June 2nd, 2021 | 18 min read

By Jake Meador

I think this essay is maybe about my parents, particularly my mother, but it’s also about what they taught me and how that relates to the turmoil currently roiling America’s public life.

My mom’s formal education ended with a high-school degree. And yet in the decades since that formal education has ended, she’s never stopped thinking or reading or asking questions about God and his world. She’s taught countless people about Jesus and about virtue. She taught me. She taught women in their church. She’s taught boys and men through the curriculum she has written for their old church’s Sunday evening boys program. And now she’s teaching my kids.
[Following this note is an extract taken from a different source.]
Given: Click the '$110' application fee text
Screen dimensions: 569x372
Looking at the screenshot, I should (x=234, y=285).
When I say she’s teaching, I don’t mean that she’s just telling people Bible stories or modeling Christ-like behavior, though she is. I mean that she’s genuinely studying, reflecting, thinking deeply about many different topics and questions. She’s spent enormous amounts of time in Scripture and in her books, and she tries to transmit that personal study and personal love for God that is in her to the people she’s teaching. In the past year, she’s read books from what I guess you could call the usual suspects — John Piper, Tim Keller, C. S. Lewis, and so on. But she’s also read John Webster and Scott Swain and Herman Bavinck and she has easily read more Puritans than I have — she’s made her way through a lot of the Banner of Truth paperbacks, in fact. For awhile she was working on teaching herself biblical Greek so she could read the New Testament in its original language and she made a good bit of progress at it too.
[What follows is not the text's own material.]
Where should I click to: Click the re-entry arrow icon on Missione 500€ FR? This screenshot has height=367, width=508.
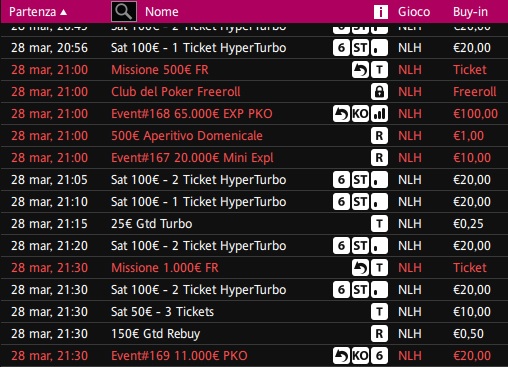click(360, 70)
And so all of that is in the background of my mind when I consider the egalitarian vision of both our nation’s form of government and of Protestantism at its best. Tyndale, who translated the Bible into English, once told a man that if he had his way an ordinary farm boy at his plow would know the Bible better than many of the bishops in the Roman church at that time. When I think about my mom, I know Tyndale got his way. More than that, I know that Tyndale’s way is good because it elevates the ordinary living of ordinary people, allowing them to drink more deeply of God’s truth and to exercise a greater degree of responsibility in their daily lives amongst their families, neighbors, and church members.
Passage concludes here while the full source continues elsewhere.